:: PROBLEM TO SOLVE ::
Reproduce the top of the data verbatim, through and including the line that contains "The Seventeen-Arch Bridge".

START STUDY MATERIAL

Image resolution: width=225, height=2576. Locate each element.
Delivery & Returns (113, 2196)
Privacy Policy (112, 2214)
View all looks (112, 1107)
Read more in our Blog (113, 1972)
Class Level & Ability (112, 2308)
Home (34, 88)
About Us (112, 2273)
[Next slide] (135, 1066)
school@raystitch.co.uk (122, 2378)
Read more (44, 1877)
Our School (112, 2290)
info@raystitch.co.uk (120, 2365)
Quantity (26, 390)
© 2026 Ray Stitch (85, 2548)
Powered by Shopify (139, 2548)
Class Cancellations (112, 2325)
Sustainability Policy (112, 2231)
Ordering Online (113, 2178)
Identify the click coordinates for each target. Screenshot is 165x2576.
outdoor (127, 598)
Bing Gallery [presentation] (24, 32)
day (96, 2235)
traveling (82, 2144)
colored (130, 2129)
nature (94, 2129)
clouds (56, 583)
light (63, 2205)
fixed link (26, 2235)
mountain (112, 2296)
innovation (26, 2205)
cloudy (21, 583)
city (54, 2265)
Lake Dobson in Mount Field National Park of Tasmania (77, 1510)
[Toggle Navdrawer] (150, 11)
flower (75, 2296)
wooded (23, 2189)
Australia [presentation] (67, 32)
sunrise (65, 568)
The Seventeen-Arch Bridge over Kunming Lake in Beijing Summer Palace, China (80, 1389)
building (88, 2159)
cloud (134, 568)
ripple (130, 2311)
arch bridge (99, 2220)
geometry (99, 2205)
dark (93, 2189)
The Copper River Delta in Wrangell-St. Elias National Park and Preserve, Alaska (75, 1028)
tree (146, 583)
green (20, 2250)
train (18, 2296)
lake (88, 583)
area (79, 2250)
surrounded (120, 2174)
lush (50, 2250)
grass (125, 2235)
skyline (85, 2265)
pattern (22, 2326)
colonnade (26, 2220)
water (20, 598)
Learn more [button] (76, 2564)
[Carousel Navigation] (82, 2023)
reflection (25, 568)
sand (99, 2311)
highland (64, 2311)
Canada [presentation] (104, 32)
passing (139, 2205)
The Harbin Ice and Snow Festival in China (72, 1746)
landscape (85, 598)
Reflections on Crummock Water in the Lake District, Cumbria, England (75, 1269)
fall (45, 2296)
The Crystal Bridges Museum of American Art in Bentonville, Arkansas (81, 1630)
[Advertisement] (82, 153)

END STUDY MATERIAL

:: RESPONSE BOX ::
Image resolution: width=225, height=2576. Locate each element.
Delivery & Returns (113, 2196)
Privacy Policy (112, 2214)
View all looks (112, 1107)
Read more in our Blog (113, 1972)
Class Level & Ability (112, 2308)
Home (34, 88)
About Us (112, 2273)
[Next slide] (135, 1066)
school@raystitch.co.uk (122, 2378)
Read more (44, 1877)
Our School (112, 2290)
info@raystitch.co.uk (120, 2365)
Quantity (26, 390)
© 2026 Ray Stitch (85, 2548)
Powered by Shopify (139, 2548)
Class Cancellations (112, 2325)
Sustainability Policy (112, 2231)
Ordering Online (113, 2178)
Identify the click coordinates for each target. Screenshot is 165x2576.
outdoor (127, 598)
Bing Gallery [presentation] (24, 32)
day (96, 2235)
traveling (82, 2144)
colored (130, 2129)
nature (94, 2129)
clouds (56, 583)
light (63, 2205)
fixed link (26, 2235)
mountain (112, 2296)
innovation (26, 2205)
cloudy (21, 583)
city (54, 2265)
Lake Dobson in Mount Field National Park of Tasmania (77, 1510)
[Toggle Navdrawer] (150, 11)
flower (75, 2296)
wooded (23, 2189)
Australia [presentation] (67, 32)
sunrise (65, 568)
The Seventeen-Arch Bridge over Kunming Lake in Beijing Summer Palace, China (80, 1389)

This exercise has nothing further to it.